Nem todos os cancelamentos entram em vigor no imediato mas, ainda assim, representam cerca de 8% da circulação paga do jornal, que tem aproximadamente 2,5 milhões de assinantes (incluindo a edição impressa). À NPR, um porta-voz corporativo recusou-se a comentar o assunto, mas o ex-editor executivo Marcus Brauchli refere que é um "número colossal". "O problema é que as pessoas não sabem por que é que a decisão foi tomada. Sabemos que a decisão foi tomada, mas não sabemos o que levou a isso".

A onda de cancelamentos foi precedida por dezenas de críticas por parte dos funcionários do jornal — pelo menos dois colunistas pediram a demissão e dois jornalistas abandonaram o conselho editorial desde sexta-feira. Uma dessas jornalistas, Molly Roberts, alertou, numa nota publicada nas redes sociais, para as "possíveis consequências da decisão de última hora de ficar calado" em vez de publicar o editorial que endossava Harris. "Donald Trump ainda não é um ditador, mas quanto mais calados estamos, mais perto ele chega", disse.

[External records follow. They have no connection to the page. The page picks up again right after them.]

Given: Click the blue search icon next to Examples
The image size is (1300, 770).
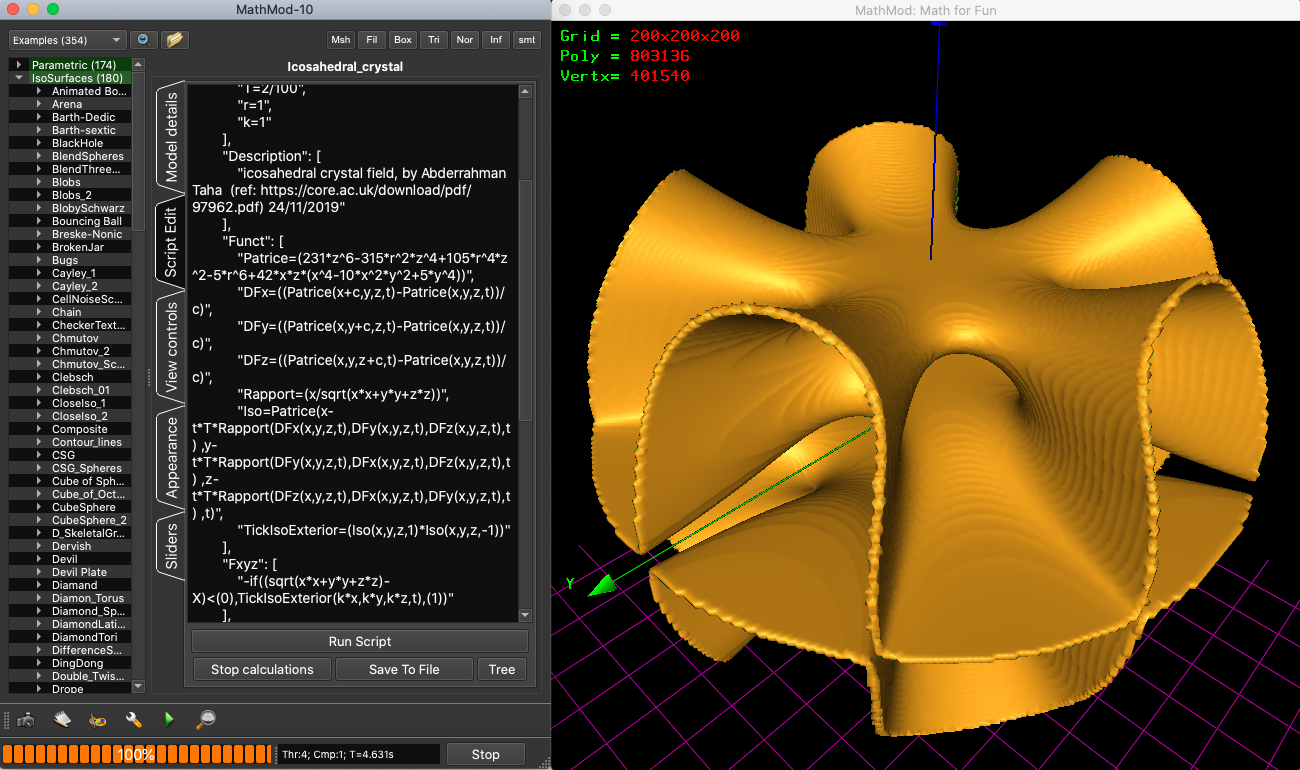Looking at the screenshot, I should 143,39.
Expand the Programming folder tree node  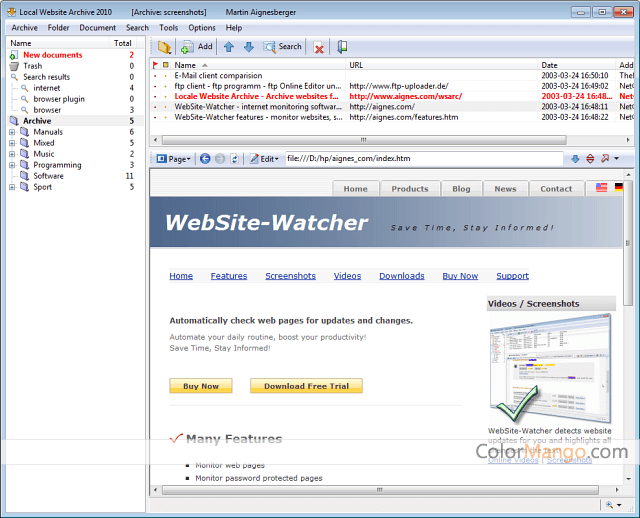point(12,165)
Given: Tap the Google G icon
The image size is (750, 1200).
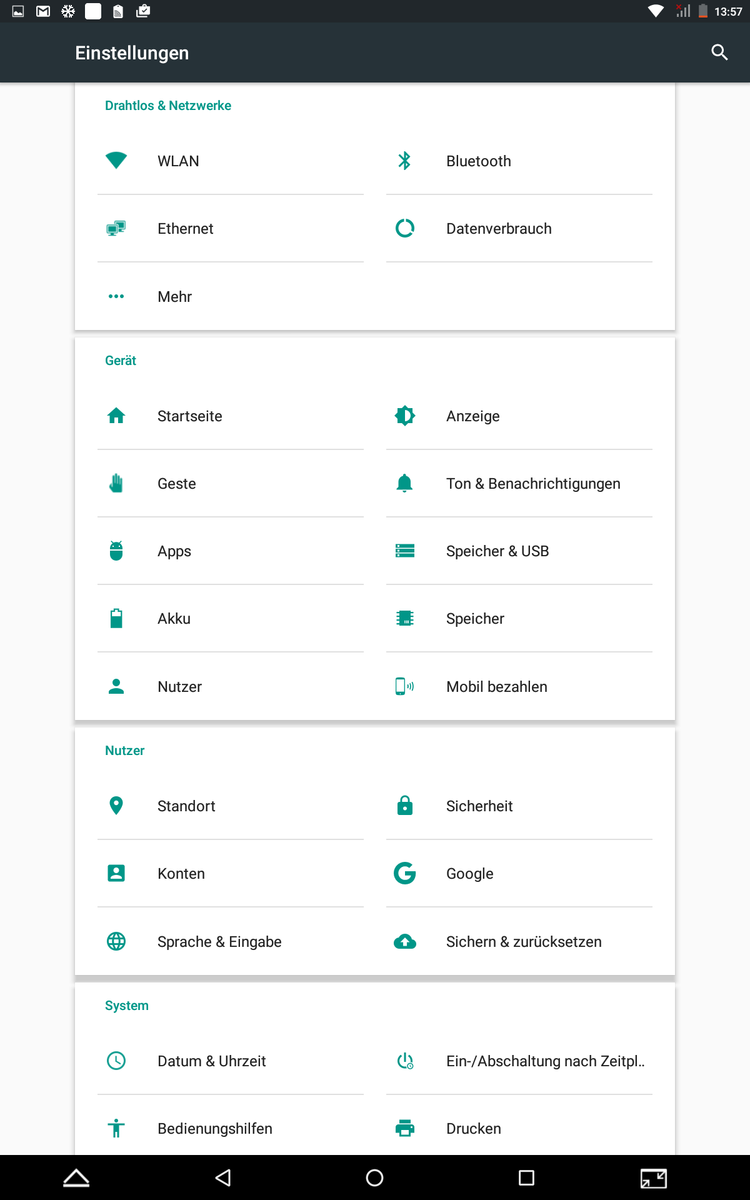Looking at the screenshot, I should coord(405,874).
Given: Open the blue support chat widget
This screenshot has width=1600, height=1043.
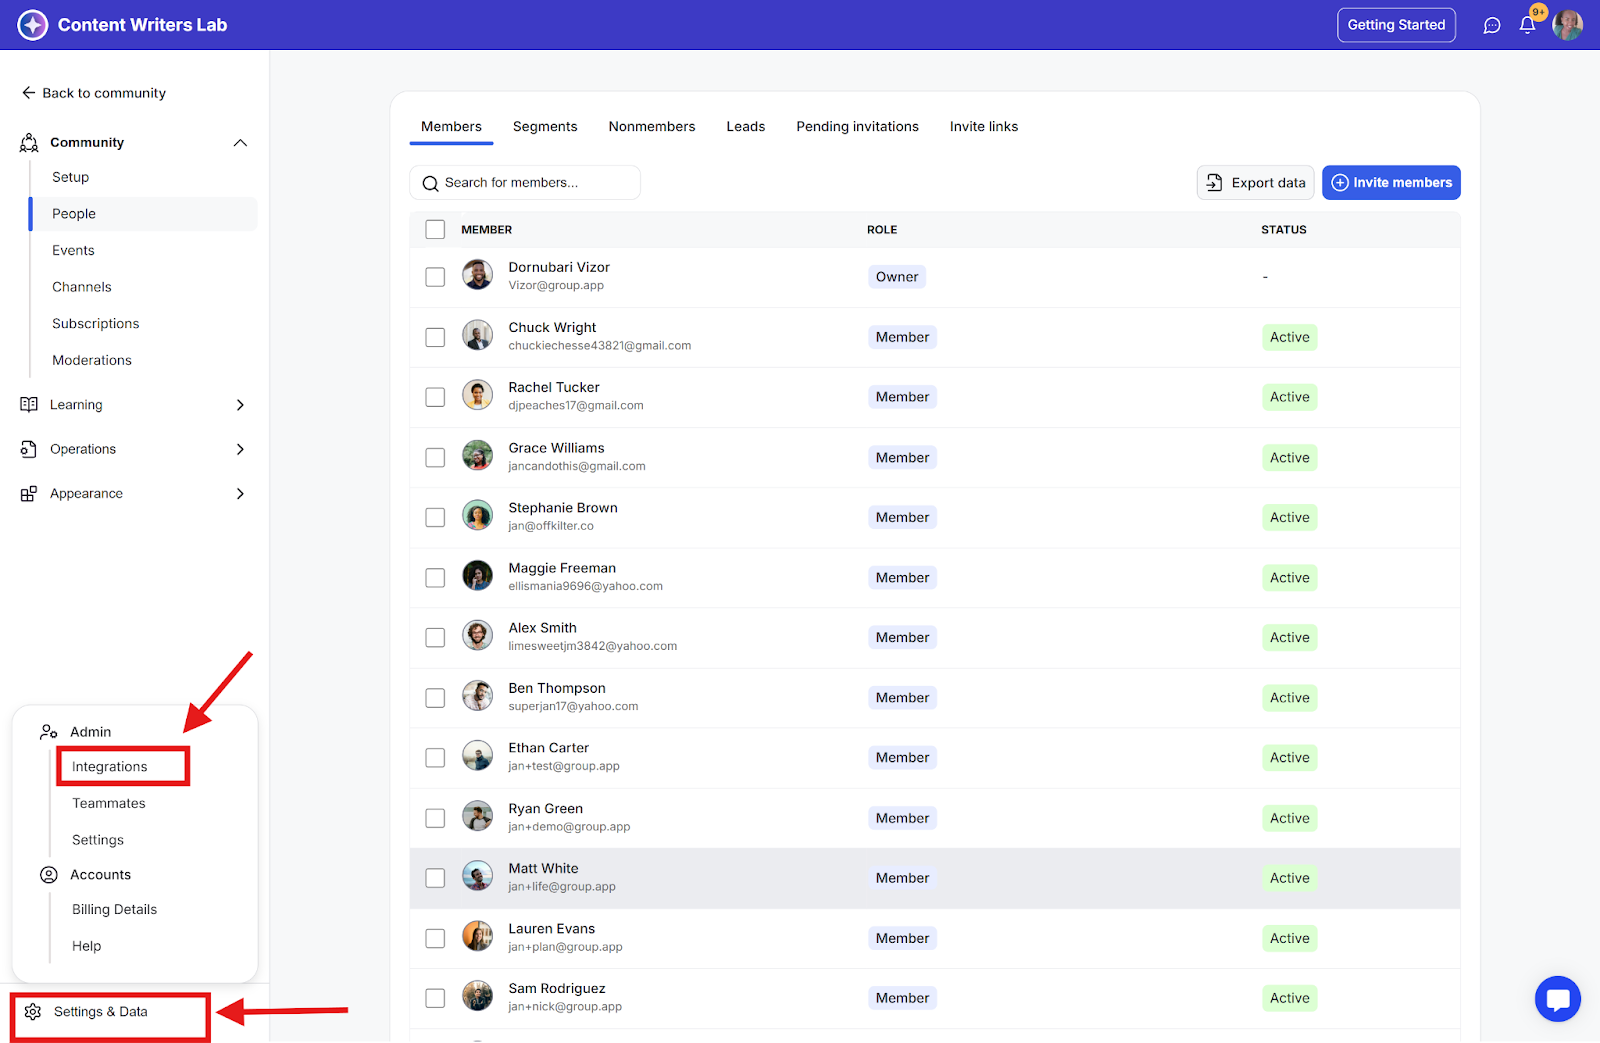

Também o jornalista David Hoffman, que no dia anterior ao anúncio da decisão recebeu um prémio Pulitzer de jornalismo, decidiu sair do conselho editorial do jornal. Os júris do prémio reconheceram Hoffman por uma série de artigos "convincentes e bem investigados" sobre as novas tecnologias e as tácticas que os regimes autoritários utilizam para reprimir a dissidência na era digital e como estas "podem ser combatidas”.

Segundo explicou na sexta-feira Will Lewis, director e CEO do jornal, o Post pretende “regressar às suas raízes de não apoiar nenhum dos candidatos”. Lewis reconhece que a decisão poderá ser vista como “um apoio tácito a um dos candidatos, ou como a condenação do outro” por parte da direcção e argumenta que se trata de uma “declaração de apoio à capacidade dos nossos leitores para decidirem por si próprios”. É a primeira vez em 36 anos que o diário não declara o seu apoio a um dos concorrentes à Casa Branca.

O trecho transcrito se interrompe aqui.